Künftige Turnier sollen nicht mehr nur in einem oder in zwei Ländern veranstaltet werden, wie in diesem Jahr in Polen und der Ukraine . "Wir können in zwölf Städten in einem Land spielen, aber auch in zwölf Städten in ganz Europa ", sagte Platini. Er selbst habe diese Idee schon lange, sagte er. Auch seine Kollegen, mit denen er gesprochen habe, fänden die Idee sehr gut. "Es ist nur ein Vorschlag, aber ich habe viele Sympathien für diese Idee", sagte Platini.

Der Vorteil sei, dass die Ausrichtung eines Turnier für die einzelnen Länder dann nicht so teuer wäre. Außerdem sei es beispielsweise einfacher, von London nach Berlin zu reisen, als von Danzig nach Donezk .

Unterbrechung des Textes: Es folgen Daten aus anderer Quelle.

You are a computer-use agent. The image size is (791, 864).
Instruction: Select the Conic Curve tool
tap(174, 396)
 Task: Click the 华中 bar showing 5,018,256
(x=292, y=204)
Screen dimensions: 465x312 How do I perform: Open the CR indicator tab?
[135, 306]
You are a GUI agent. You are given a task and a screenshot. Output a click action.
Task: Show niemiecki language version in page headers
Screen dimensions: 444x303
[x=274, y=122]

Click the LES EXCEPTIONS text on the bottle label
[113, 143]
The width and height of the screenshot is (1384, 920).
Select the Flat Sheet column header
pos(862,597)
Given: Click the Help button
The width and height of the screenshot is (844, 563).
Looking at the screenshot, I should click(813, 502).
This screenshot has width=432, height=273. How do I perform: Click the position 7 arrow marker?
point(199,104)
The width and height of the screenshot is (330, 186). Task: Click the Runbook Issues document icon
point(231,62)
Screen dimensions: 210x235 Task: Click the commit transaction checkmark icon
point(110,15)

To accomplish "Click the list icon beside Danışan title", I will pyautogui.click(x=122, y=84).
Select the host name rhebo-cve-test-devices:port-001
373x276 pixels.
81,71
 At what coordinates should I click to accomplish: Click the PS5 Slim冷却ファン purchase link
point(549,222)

Bislang gibt es drei offizielle Bewerber um die Europameisterschaft 2020: Die Türkei sowie Wales / Schottland / Irland und Georgien / Aserbaidschan . Auf den Kommentar eines türkischen Journalisten, der traurig sei, weil sein Land dann keine EM ausrichten könne, sagte Platini, dass auch in der Türkei eine der Austragungsstädte liegen könnte.

"Noch ist es nur eine Idee", sagte Platini. "Das Exekutivkomitee hat mir die Erlaubnis erteilt, diesen Vorschlag den Verbänden zu unterbreiten." Beim Treffen des Uefa-Exekutivkomitees soll der Vorschlag besprochen werden, spätestens im Januar dann eine Entscheidung fallen.

Darüber hinaus verteidigte Platini erneut die Torrichter – trotz des Fehlers des ungarischen Torrichters im letzten Gruppenspiel zwischen der Ukraine und England . "Ich bin gegen Technik im Fußball. Wo hören wir auf? Haben wir dann auch bald technische Hilfsmittel, um Abseits zu erkennen oder um zu sehen, ob der Ball im Toraus war?", sagte er.

Die Uefa-Exekutive forderte den Weltverband Fifa und die Regelhüter des Ifab zu einer weiteren Diskussion über die mögliche Einführung von technischen Hilfsmitteln wie Torkamera oder Chip im Ball auf, bevor eine endgültige Entscheidung getroffen wird. Das Ifab will am kommenden Donnerstag einen Beschluss fassen. Der Fifa-Präsident Blatter hatte nach der Fehlentscheidung gesagt, die Torlinien-Technologie sei keine Alternative mehr, sondern eine Notwendigkeit.